严格模式:排版和JS 运作模式是 以该浏览器支持的最高标准运行。
混杂模式:向后兼容,模拟老式浏览器,防止浏览器无法兼容页面。
对HTML语义化标签的理解
语义化标签指正确的标签包含了正确的内容,结构良好便于阅读
iframe是什么?有什么缺点?
iframe会创建包含另一个文档的内联框架
缺点:
- 阻塞主页面的
onload事件(使用动态添加src解决) - 不利于
SEO - 与主页面共享连接池,浏览器限制同源并发
http请求数,因此影响主页面性能
iframe通信
同源:父页面,cookie
不同源: document.domain,location.hash,window.name
皆可:postMessage
onload和onready
DOM文档加载的步骤为:
- 解析HTML结构
- 加载外部脚本和样式表文件
- 解析并执行脚本代码
- DOM树构建完成。// DOMContentLoaded, 浏览器刷新按钮重置
- 加载图片等外部文件
- 页面加载完毕。// window.onload
讲讲viewport和移动端布局
PC端viewport:
用于显示非移动端设计的页面。会有一个默认的宽度,这个宽度大于屏幕的实际分辨率
移动端viewport:
用于显示移动端设计的页面。宽高为屏幕实际分辨率
区别在于:(使用后为移动端,不使用为PC端)
<meta name="viewport" content="width=device-width, initial-scale=1.0">
布局采用rem,如果不考虑兼容用vw,vh最好
document.addEventListener('DOMContentLoaded', () => {
const html = document.querySelector('html')
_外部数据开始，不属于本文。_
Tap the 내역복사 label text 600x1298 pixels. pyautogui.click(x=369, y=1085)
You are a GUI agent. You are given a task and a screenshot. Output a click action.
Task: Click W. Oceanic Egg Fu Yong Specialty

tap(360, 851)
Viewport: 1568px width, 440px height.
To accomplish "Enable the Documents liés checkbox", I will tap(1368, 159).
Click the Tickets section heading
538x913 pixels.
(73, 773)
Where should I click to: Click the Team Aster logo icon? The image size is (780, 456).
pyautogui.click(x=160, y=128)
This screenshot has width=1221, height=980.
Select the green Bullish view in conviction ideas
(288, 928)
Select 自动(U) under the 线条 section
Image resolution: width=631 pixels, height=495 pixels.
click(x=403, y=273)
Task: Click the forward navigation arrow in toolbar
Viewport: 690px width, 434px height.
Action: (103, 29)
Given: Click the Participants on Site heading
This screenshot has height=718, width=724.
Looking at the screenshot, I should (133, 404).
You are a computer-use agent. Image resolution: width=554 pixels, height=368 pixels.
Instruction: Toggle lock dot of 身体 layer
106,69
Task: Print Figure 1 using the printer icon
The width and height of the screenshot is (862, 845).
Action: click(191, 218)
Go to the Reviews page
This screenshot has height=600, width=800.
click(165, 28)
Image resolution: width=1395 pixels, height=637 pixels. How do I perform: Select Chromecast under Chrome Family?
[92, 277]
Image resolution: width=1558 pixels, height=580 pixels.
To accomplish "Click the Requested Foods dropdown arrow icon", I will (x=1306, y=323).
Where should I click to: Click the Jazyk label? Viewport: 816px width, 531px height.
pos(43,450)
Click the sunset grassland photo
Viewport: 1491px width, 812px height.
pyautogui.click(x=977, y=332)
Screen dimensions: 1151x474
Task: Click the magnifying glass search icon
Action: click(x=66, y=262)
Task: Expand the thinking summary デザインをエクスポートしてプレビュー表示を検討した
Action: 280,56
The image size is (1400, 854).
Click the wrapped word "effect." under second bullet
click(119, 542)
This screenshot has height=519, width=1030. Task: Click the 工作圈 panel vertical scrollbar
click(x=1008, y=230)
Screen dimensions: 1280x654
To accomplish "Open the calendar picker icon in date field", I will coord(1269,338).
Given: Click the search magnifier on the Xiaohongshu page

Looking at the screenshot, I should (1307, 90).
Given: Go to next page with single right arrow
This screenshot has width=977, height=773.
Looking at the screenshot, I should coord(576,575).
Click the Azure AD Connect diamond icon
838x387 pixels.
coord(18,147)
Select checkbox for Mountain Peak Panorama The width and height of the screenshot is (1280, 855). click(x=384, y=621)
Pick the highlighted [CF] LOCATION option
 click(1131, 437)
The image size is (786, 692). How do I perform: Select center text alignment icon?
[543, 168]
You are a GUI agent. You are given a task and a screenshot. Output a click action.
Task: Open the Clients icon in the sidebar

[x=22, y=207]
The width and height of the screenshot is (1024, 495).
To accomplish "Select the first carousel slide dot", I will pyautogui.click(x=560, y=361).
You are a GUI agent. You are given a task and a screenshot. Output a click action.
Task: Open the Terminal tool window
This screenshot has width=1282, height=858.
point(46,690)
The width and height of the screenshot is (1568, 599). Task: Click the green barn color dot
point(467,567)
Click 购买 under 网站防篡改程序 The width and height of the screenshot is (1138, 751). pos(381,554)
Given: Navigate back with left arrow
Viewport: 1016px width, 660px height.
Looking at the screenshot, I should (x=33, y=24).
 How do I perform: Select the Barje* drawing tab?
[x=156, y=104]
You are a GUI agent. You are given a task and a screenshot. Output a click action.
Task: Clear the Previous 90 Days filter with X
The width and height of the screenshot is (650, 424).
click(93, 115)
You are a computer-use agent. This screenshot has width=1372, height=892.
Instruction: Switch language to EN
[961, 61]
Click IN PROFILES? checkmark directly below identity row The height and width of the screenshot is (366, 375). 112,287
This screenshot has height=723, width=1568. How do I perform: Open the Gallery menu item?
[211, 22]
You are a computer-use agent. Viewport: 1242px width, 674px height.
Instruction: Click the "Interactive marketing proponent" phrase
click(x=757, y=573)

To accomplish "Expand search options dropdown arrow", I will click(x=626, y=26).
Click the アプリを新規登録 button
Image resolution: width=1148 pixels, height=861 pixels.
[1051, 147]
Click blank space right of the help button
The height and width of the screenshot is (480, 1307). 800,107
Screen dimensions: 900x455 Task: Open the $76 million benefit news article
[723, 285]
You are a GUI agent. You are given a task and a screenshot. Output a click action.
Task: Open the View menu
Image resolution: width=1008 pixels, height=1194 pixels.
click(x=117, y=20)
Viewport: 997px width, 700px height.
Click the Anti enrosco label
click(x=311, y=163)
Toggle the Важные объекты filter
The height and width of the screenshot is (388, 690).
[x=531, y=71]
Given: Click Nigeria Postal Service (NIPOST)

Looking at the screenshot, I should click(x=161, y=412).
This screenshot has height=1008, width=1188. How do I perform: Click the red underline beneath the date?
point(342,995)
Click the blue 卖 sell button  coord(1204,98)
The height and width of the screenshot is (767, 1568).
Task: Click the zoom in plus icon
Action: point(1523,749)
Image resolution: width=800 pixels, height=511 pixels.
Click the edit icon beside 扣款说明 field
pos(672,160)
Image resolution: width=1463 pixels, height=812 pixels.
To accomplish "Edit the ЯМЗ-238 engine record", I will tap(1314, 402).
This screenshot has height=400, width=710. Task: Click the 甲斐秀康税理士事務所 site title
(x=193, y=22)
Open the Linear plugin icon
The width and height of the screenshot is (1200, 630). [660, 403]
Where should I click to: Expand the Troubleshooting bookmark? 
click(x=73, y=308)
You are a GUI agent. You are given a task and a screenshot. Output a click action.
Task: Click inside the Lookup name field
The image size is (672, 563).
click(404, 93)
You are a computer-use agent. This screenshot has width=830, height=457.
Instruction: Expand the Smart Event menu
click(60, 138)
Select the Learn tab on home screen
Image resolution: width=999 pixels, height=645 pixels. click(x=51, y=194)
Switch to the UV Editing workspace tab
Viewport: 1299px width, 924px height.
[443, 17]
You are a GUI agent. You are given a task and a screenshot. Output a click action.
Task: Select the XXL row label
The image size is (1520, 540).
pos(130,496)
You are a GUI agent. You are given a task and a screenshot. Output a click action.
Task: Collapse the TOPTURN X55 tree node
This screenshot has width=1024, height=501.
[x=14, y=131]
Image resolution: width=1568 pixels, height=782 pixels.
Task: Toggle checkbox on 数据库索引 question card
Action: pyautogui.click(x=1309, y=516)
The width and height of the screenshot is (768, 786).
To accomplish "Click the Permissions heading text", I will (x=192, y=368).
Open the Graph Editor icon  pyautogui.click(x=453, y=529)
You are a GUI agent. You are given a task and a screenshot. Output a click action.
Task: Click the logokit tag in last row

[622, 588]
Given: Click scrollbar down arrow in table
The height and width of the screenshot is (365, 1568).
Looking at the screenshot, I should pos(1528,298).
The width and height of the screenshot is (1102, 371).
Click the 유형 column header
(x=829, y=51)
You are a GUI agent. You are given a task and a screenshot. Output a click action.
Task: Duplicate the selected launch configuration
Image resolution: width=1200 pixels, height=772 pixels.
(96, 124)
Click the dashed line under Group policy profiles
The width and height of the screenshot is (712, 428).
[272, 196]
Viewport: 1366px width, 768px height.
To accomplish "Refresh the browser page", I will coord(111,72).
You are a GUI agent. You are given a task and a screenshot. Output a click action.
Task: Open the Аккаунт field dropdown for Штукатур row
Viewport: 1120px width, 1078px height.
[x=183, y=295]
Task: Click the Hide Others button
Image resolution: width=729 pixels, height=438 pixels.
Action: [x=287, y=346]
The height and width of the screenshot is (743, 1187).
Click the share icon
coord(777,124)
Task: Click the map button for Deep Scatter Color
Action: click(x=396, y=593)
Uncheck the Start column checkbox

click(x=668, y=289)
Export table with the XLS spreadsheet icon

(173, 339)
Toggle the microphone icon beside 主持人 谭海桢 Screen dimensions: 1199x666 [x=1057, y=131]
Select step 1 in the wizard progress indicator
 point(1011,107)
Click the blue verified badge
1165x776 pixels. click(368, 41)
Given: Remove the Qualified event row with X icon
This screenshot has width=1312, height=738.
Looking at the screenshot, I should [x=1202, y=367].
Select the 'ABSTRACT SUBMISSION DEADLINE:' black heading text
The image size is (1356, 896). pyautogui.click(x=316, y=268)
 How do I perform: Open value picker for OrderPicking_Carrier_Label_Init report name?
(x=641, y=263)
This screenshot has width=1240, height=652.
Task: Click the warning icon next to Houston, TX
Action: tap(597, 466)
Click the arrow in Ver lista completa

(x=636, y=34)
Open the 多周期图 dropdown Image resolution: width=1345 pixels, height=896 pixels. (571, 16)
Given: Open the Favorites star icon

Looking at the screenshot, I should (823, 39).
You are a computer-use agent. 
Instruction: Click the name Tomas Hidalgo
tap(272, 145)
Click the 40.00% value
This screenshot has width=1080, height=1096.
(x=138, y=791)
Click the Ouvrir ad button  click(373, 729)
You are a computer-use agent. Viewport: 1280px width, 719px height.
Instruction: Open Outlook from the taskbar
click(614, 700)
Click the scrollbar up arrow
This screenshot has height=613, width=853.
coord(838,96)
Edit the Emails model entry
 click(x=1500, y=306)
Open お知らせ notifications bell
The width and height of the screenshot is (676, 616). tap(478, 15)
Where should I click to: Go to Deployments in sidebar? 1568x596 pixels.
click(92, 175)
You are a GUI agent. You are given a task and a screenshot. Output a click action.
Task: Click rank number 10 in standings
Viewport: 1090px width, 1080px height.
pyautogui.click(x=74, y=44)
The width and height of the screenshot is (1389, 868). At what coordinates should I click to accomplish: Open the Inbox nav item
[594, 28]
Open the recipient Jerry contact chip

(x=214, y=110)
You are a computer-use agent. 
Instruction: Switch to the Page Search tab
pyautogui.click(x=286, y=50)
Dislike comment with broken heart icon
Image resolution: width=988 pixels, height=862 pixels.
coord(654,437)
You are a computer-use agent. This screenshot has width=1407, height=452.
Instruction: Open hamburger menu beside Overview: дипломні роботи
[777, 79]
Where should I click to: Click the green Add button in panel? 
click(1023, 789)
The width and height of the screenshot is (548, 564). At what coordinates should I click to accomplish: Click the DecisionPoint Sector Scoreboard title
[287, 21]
let fontSize = window.innerWidth / 10
fontSize = fontSize > 50 ? 50 : fontSize
html.style.fontSize = fontSize + 'px'
})
一句话概括RESTFUL
用URL定位资源,用HTTP请求方式描述操作
click在ios上有300ms延迟,原因及如何解决?
原因:IOS存在双击缩放,浏览器无法在第一次点击后判断此次是单击还是双击操作
解决方案:
- 禁用缩放
<meta name="viewport" content="width=device-width, user-scalable=no">
- 使用
fastClick
检测到touchend后立即发出模拟click事件,并阻止300ms后触发的事件
web性能优化
降低请求量:合并资源,减少HTTP请求数,gzip压缩,webP,lazyLoad
加快请求速度:与解析DNS,减少域名数,并行加载,CDN分发
缓存:HTTP协议缓存,离线缓存manifest,离线数据缓存localStorage
渲染:JS/CSS优化,加载顺序,服务端渲染,pipeline